▶ _Exercise description_: Would you return the lines between the one holding "You are a computer-use" and the one holding "Instruction: Switch to", inclusive, and only those, exactly as they stand in the listing below?

[Opening Excerpted records section]

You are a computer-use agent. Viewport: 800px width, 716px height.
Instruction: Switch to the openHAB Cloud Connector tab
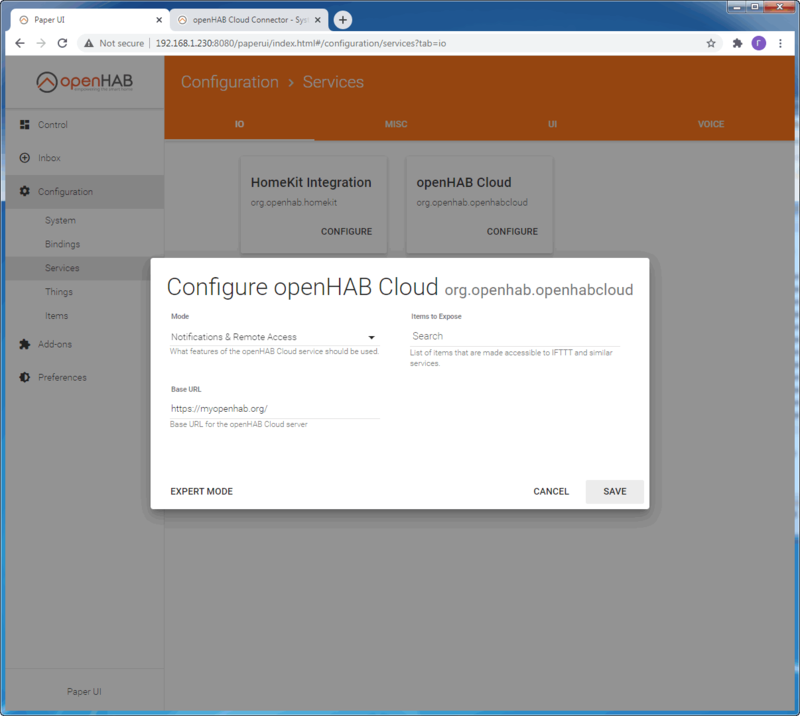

[Closing Excerpted records section]
[Opening Excerpted records section]

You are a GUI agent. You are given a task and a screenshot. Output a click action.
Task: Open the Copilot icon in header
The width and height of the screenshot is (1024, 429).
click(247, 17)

[Closing Excerpted records section]
[Opening Excerpted records section]

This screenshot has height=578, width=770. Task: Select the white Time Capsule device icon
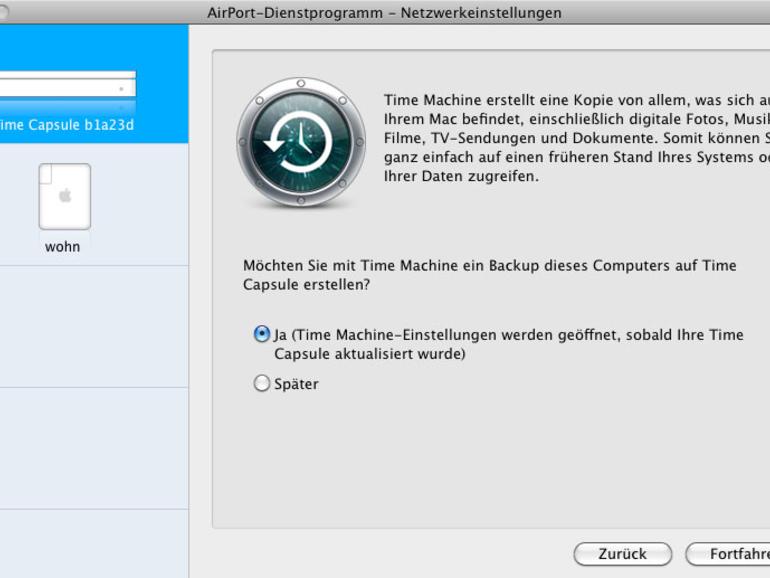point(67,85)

[Closing Excerpted records section]

▶ _Answer to the problem_:
You are a computer-use agent. Viewport: 800px width, 716px height.
Instruction: Switch to the openHAB Cloud Connector tab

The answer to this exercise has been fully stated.